■ **Your assignment**: From the first line down to the one containing "Click the Opportunity row object name", reproduce the entries below exactly and leave out the pictures.

Stored items:
※ ※ ※

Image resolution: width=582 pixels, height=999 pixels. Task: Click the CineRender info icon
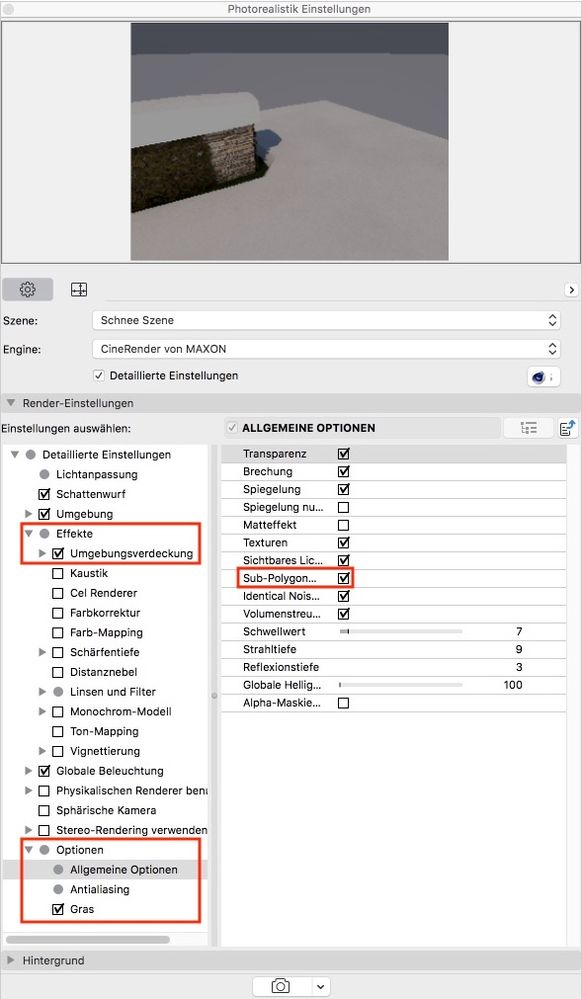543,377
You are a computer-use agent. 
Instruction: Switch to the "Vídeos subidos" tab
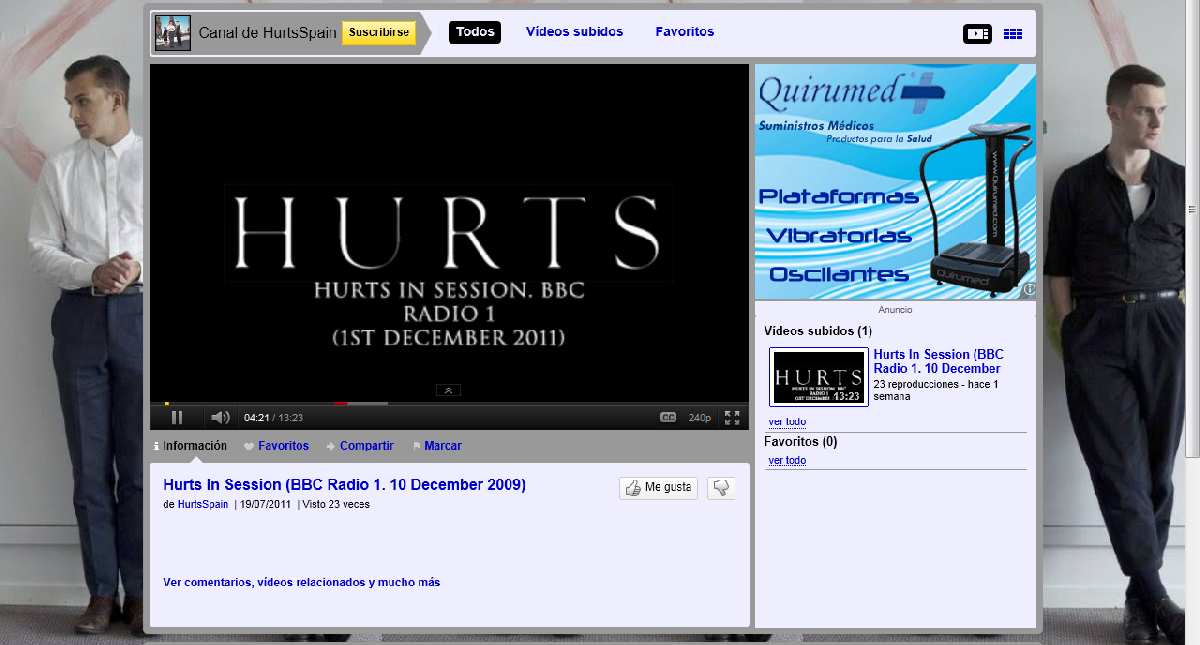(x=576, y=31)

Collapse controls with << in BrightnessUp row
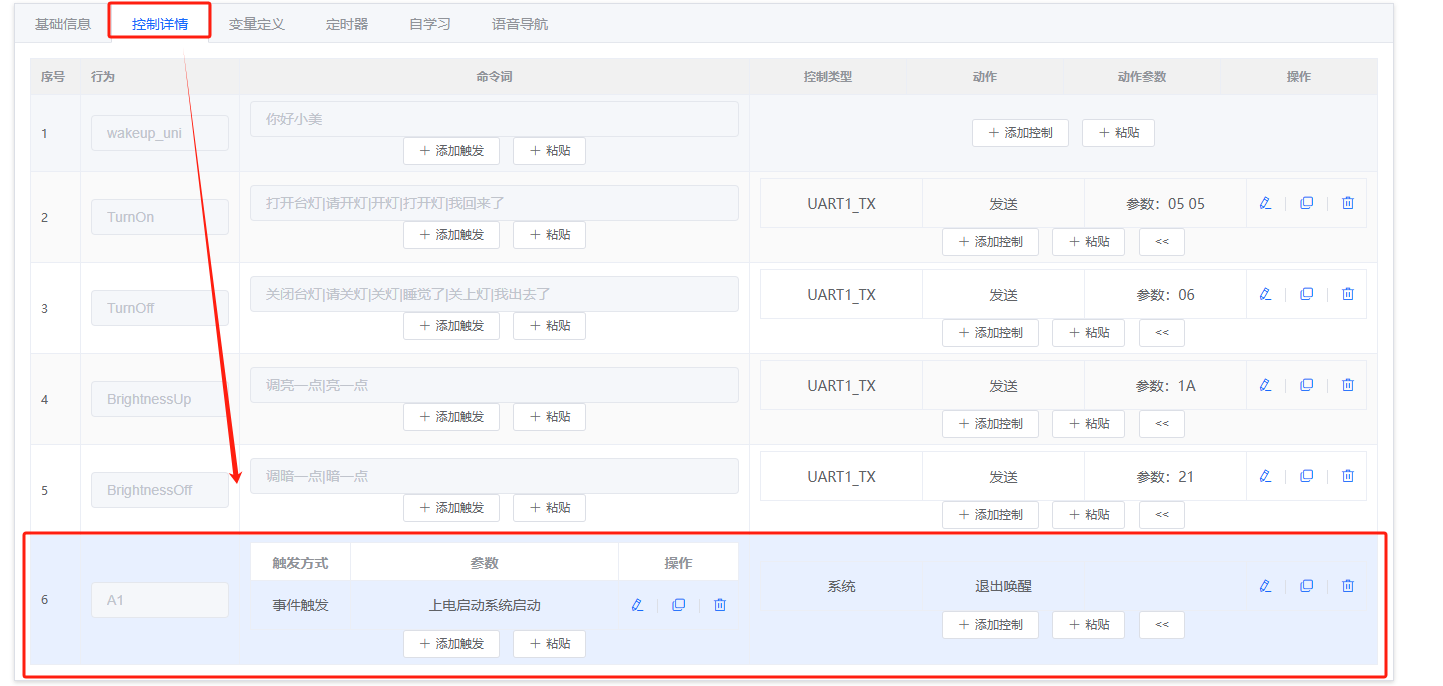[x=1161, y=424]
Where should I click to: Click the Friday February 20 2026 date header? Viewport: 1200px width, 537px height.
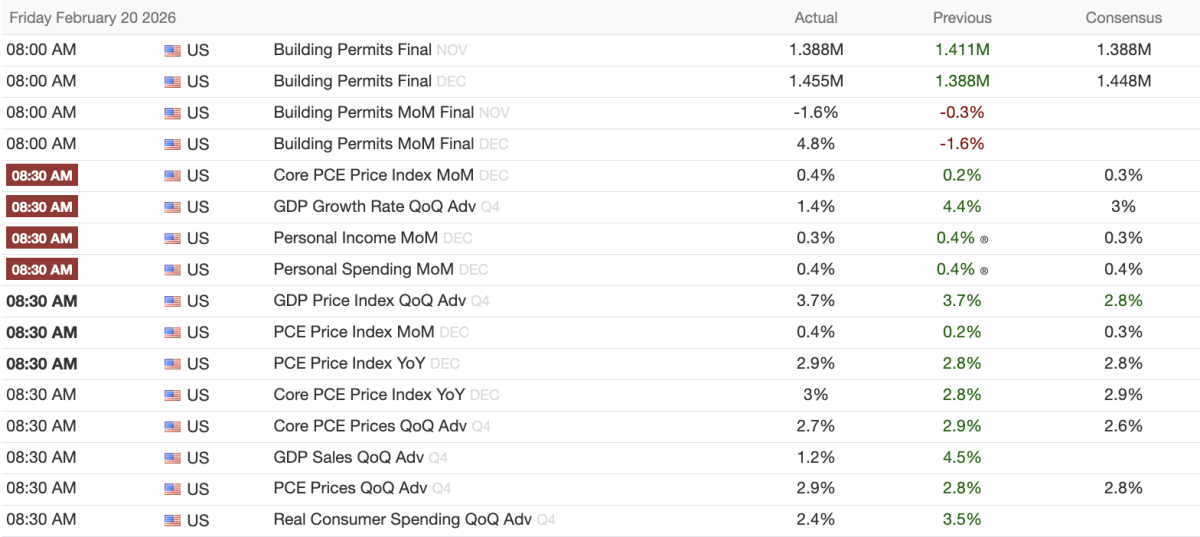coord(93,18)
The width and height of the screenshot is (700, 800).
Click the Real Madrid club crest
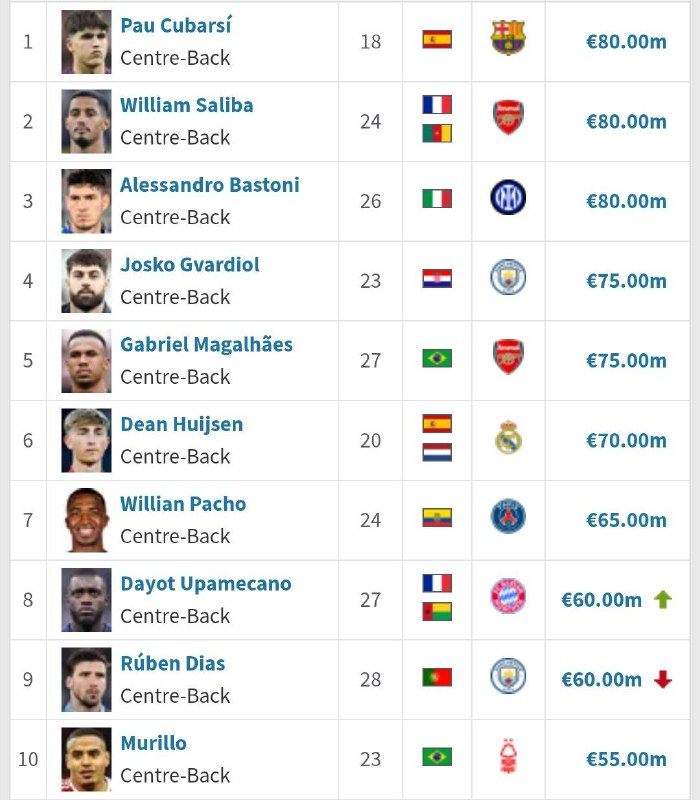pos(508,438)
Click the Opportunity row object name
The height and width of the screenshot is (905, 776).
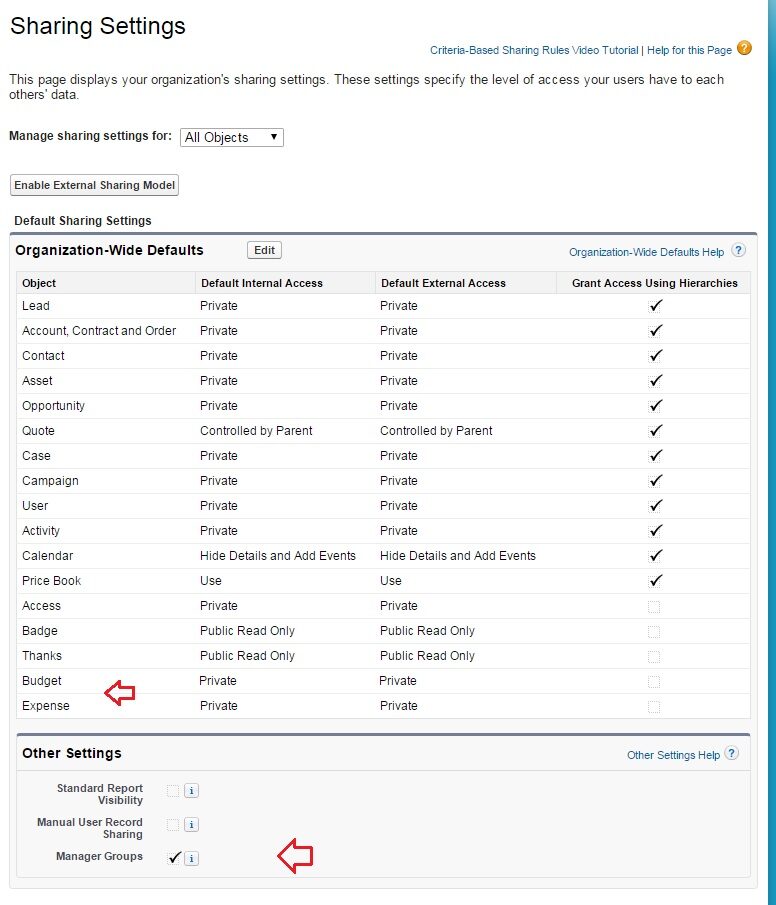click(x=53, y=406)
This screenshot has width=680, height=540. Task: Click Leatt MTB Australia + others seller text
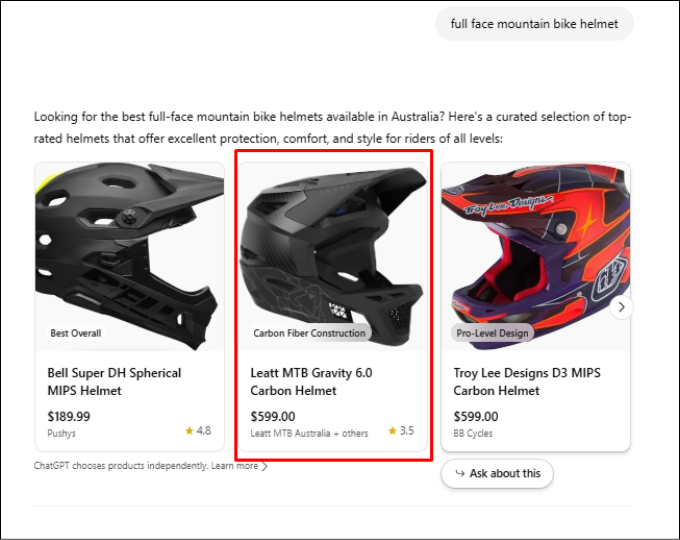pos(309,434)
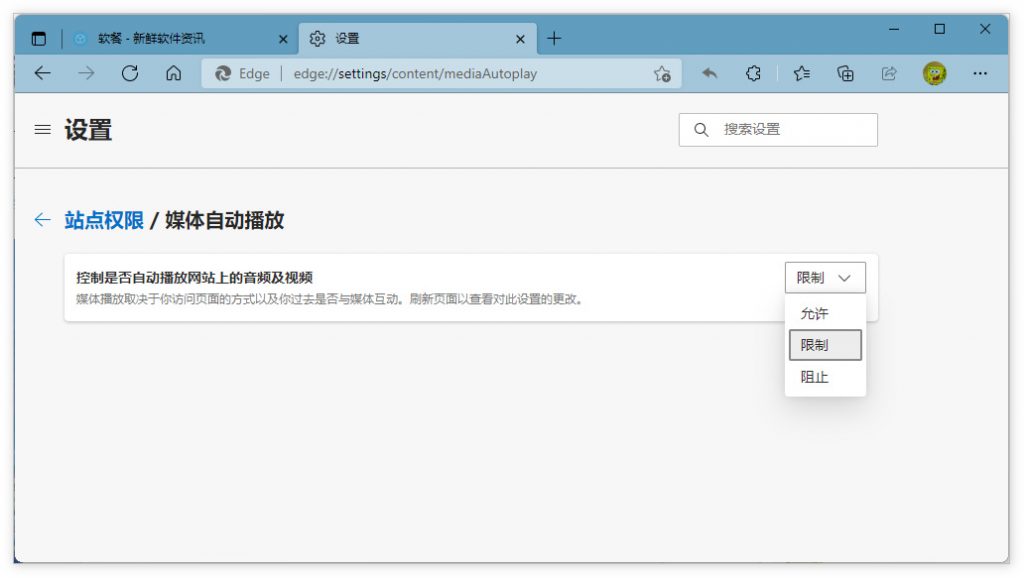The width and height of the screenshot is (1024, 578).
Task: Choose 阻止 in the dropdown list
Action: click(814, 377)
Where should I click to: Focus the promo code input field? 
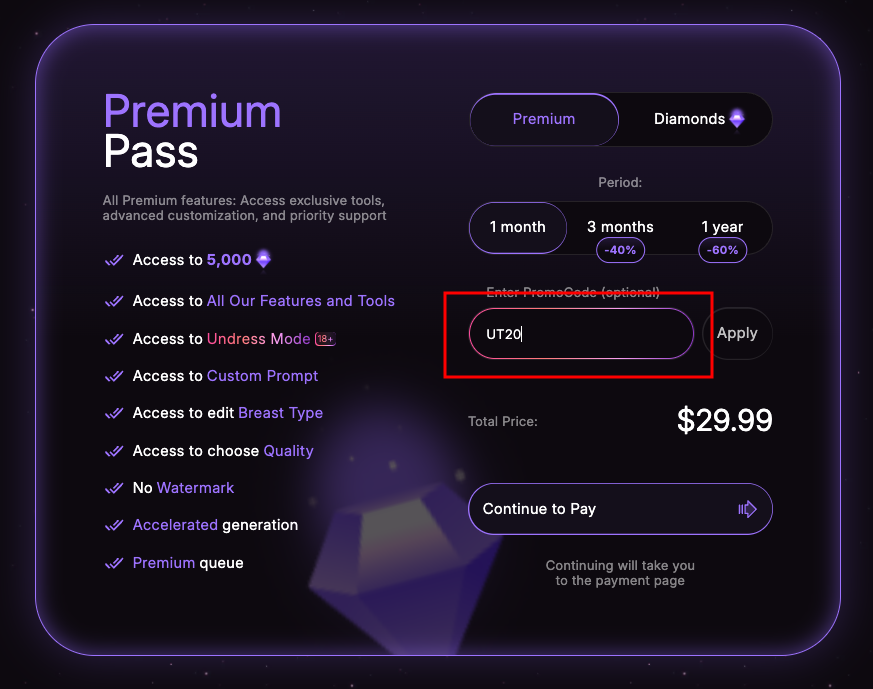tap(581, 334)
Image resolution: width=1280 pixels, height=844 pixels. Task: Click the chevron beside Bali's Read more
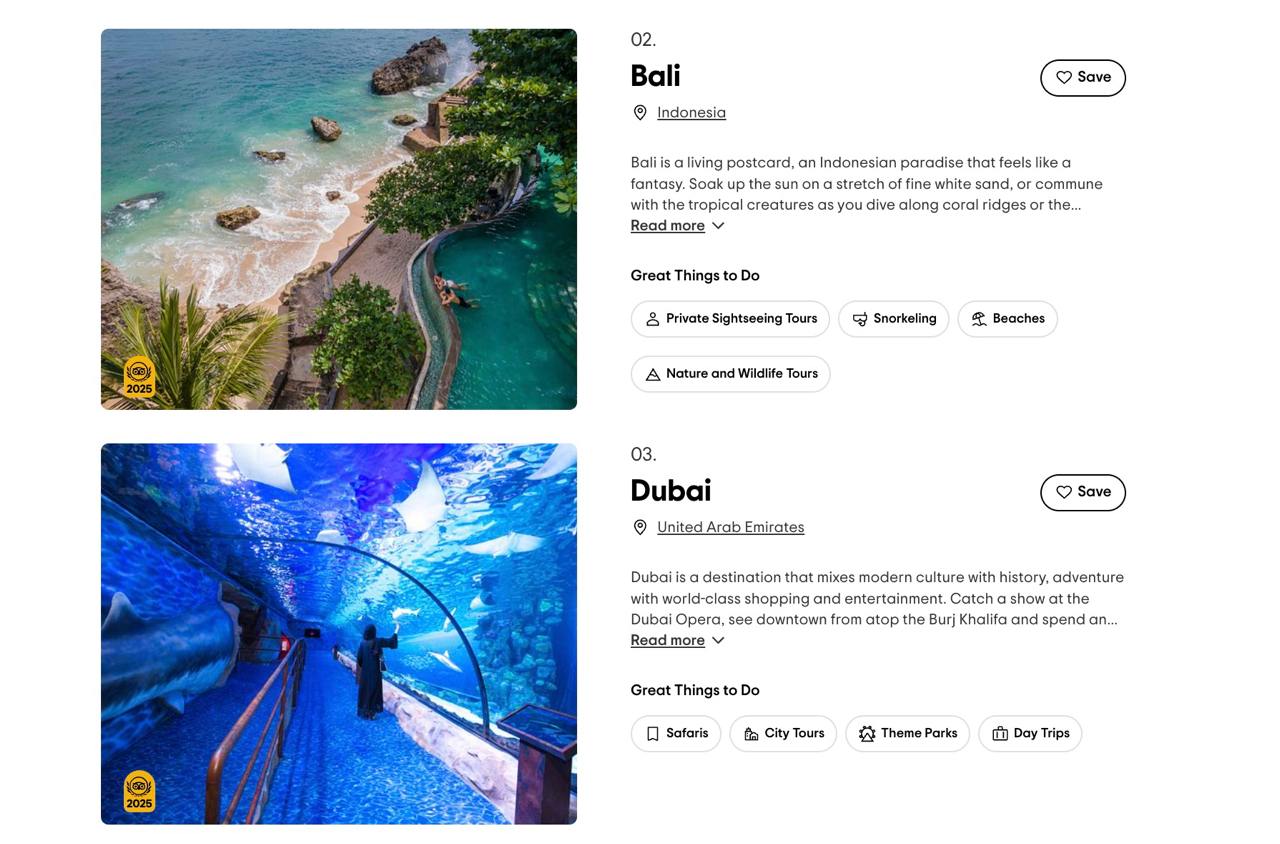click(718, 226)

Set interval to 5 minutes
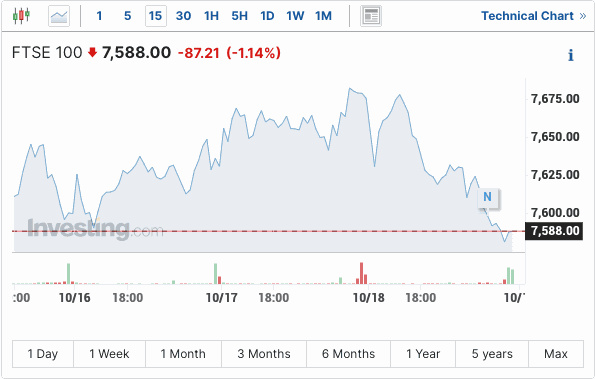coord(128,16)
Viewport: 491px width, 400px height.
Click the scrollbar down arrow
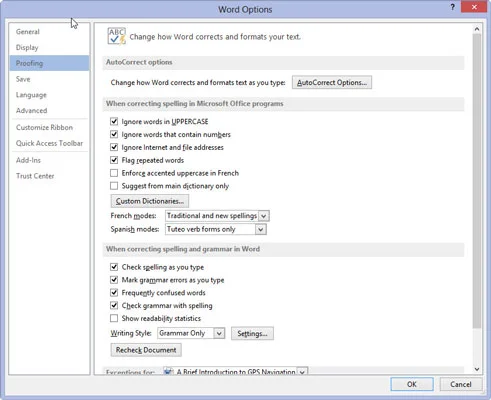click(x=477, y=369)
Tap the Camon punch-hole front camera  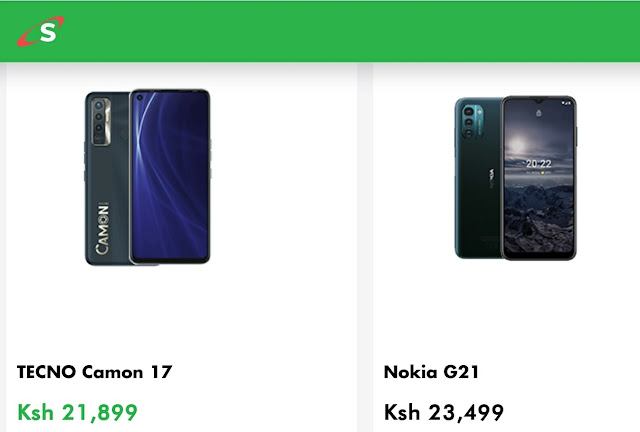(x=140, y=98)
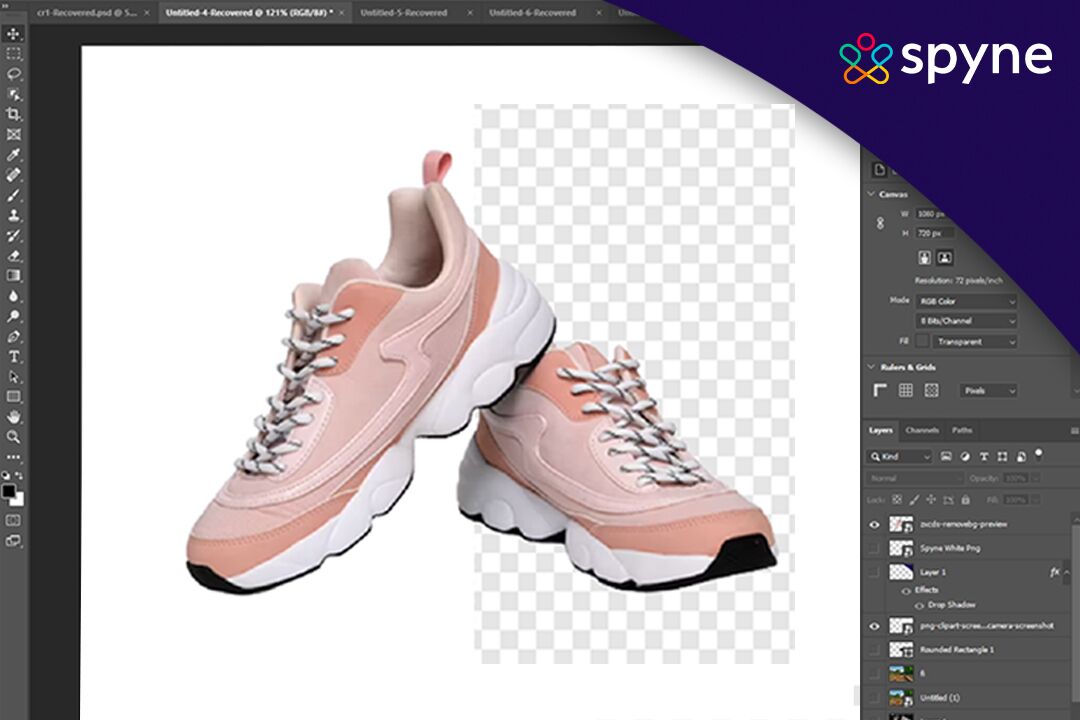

※ ※ ※

■ **Solution**:
Image resolution: width=582 pixels, height=999 pixels. Task: Click the CineRender info icon
543,377
You are a computer-use agent. 
Instruction: Switch to the "Vídeos subidos" tab
(x=576, y=31)

Collapse controls with << in BrightnessUp row
[x=1161, y=424]
Where should I click to: Click the Friday February 20 2026 date header? Viewport: 1200px width, 537px height.
coord(93,18)
The width and height of the screenshot is (700, 800).
Click the Real Madrid club crest
pos(508,438)
Click the Opportunity row object name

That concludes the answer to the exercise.